Bush was in Lima to attend his eighth and final meeting of the 21-nation Asia-Pacific Economic Cooperation forum.

Bush said he understands that countries are being hurt by the financial crisis, which started in the United States. But he said that because the economic problems are so widespread, all nations both developed and developing nations must work together to find solutions.

He warned that it’s also essential that nations resist the “temptation to overcorrect” to fix the fiscal crisis. Bush has argued that it would be a mistake to over-regulate financial markets, saying what is needed is better regulation not more regulation.

“Recovering from the financial crisis is going to take time, but we’ll recover and so begin a new era of economic prosperity,” Bush declared.

Bush was hoping to use his final APEC summit to get endorsement of a sweeping action plan to attack the global financial crisis that was drafted last week in Washington at a meeting of the Group of 20 nations, which include the world’s richest economies plus major developing nations such as China, Brazil, India and Russia. Nine of the countries at the G-20 meeting are also members of APEC.

Bush said that the APEC meeting could send a message that “we refuse to accept protectionism in the 21st century.”

The two-day summit was taking place following another bad week for financial markets as investors became more fearful about the prospects of a deepening global recession.

Bush said that when he took office, the United States had free trade agreements in effect with only three countries but now has free trade agreements in force with 14 nations. It is “extremely disappointing” that Congress just adjourned without passing three pending deals with Colombia, South Korea and Panama, Bush said to hearty applause.

Bush also said it was important for nations to push ahead to complete global free trade talks known as the Doha Round. The APEC countries are expected to endorse a pledge to complete a framework for the Doha talks by the end of December.

These discussions, which began seven years, ago have been stalled for some time by disputes between rich and poor nations over farm trade and barriers to manufactured goods.

In addition to addressing the economic crisis, Bush used his discussions in Lima to provide renewed impetus to an effort to rid North Korea of its nuclear weapons. North Korea has balked at allowing inspectors to take samples from its main nuclear complex.

Bush hopes to use his discussions later in the day with the leaders of Japan, South Korea and Russia to lock in an early December date when all six parties, including North Korea, will meet in China. The goal would be to get agreement on the verification of North Korea’s nuclear declaration and disabling of its nuclear facilities.

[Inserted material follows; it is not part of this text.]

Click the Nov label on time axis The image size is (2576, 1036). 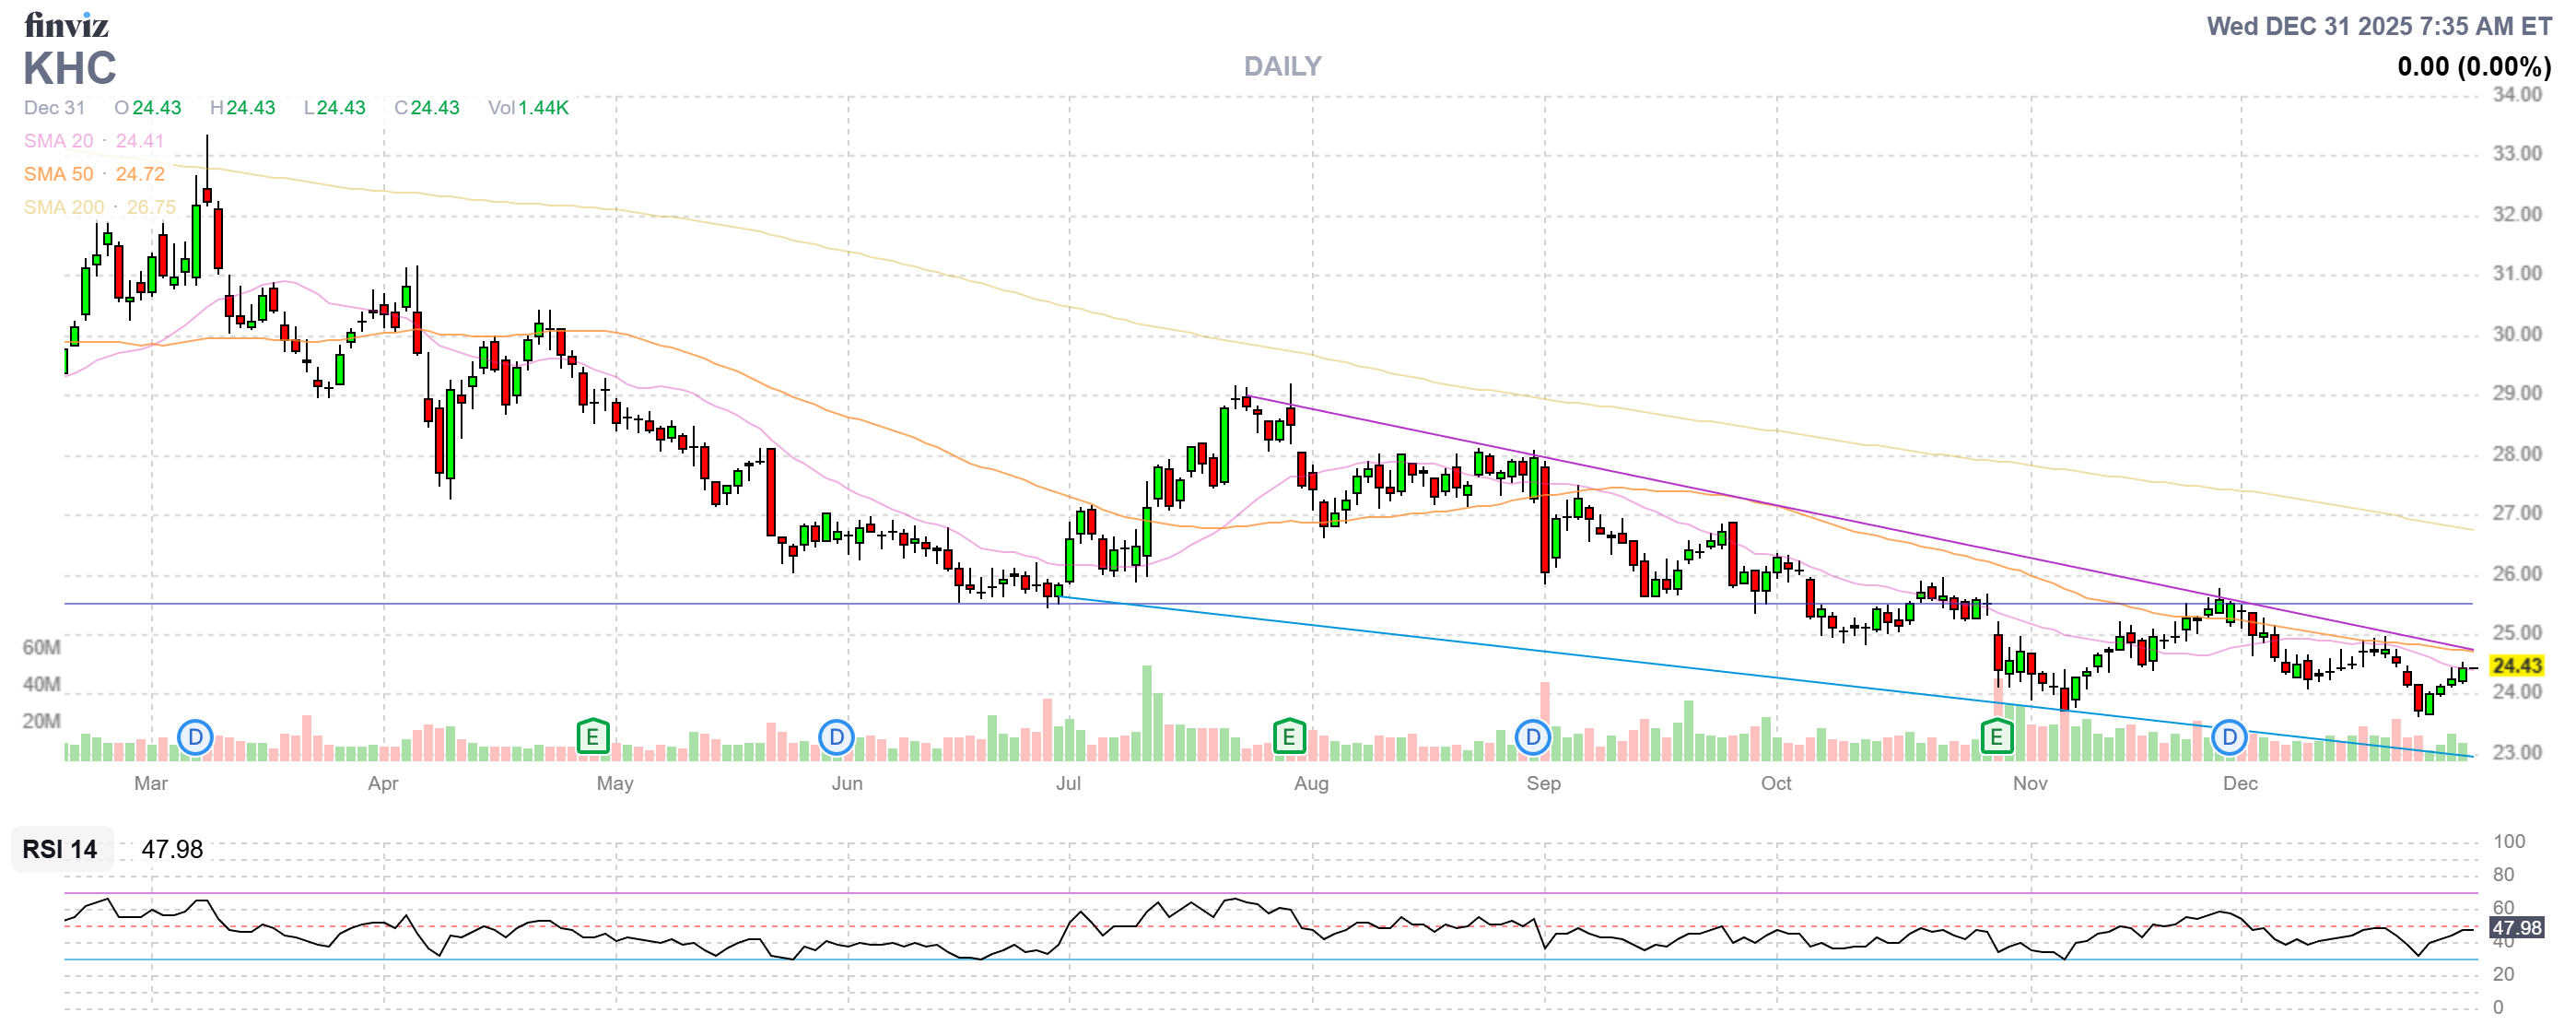pyautogui.click(x=2029, y=783)
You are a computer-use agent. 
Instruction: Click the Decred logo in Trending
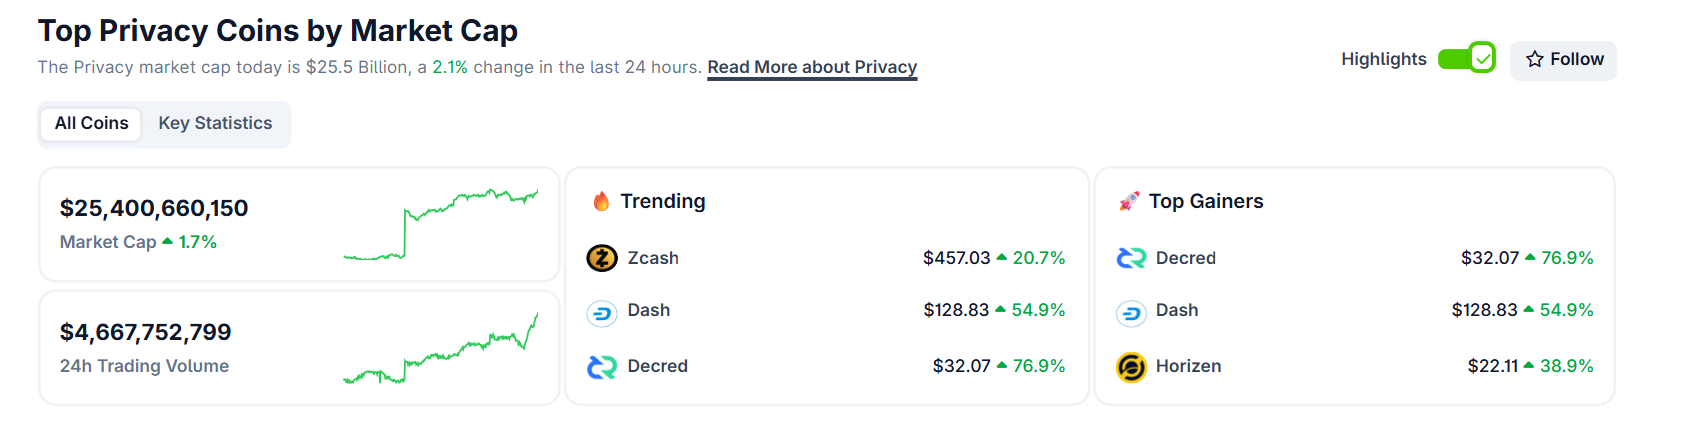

In the morning, he met with Canadian Prime Minister Stephen Harper and joked about his “forced retirement” on Jan. 20 when President-elect Barack Obama takes office. During talks on Friday with Chinese President Hu Jintao, Bush admitted that he “felt a little nostalgic” that it would be their last meeting as heads of state.

The end of his presidency was on his mind as he closed his speech too. Bush reached back to the seminal moment of his eight years in office: the Sept. 11, 2001, terrorist attacks. Bush noted instances from that time more than seven years ago when people in many of the nations represented at this weekend’s summit expressed their solidarity with the newly attacked United States.

He recalled American flags flying from fire trucks in Montreal, Canada; baseball players in Japan observing moments of silence; children kneeling at the U.S. embassy in Seoul, South Korea; and a sign unfurled at a candlelight vigil in Beijing that read “Freedom and justice will not be stopped.”

“When I attended my first APEC summit in Shanghai just a few weeks after September the 11th 2001, I said that America would always remember the signs of support from our friends in the region,” he said. “The bonds of unity we felt then remain today, and they will always remain, long after this crisis has passed.”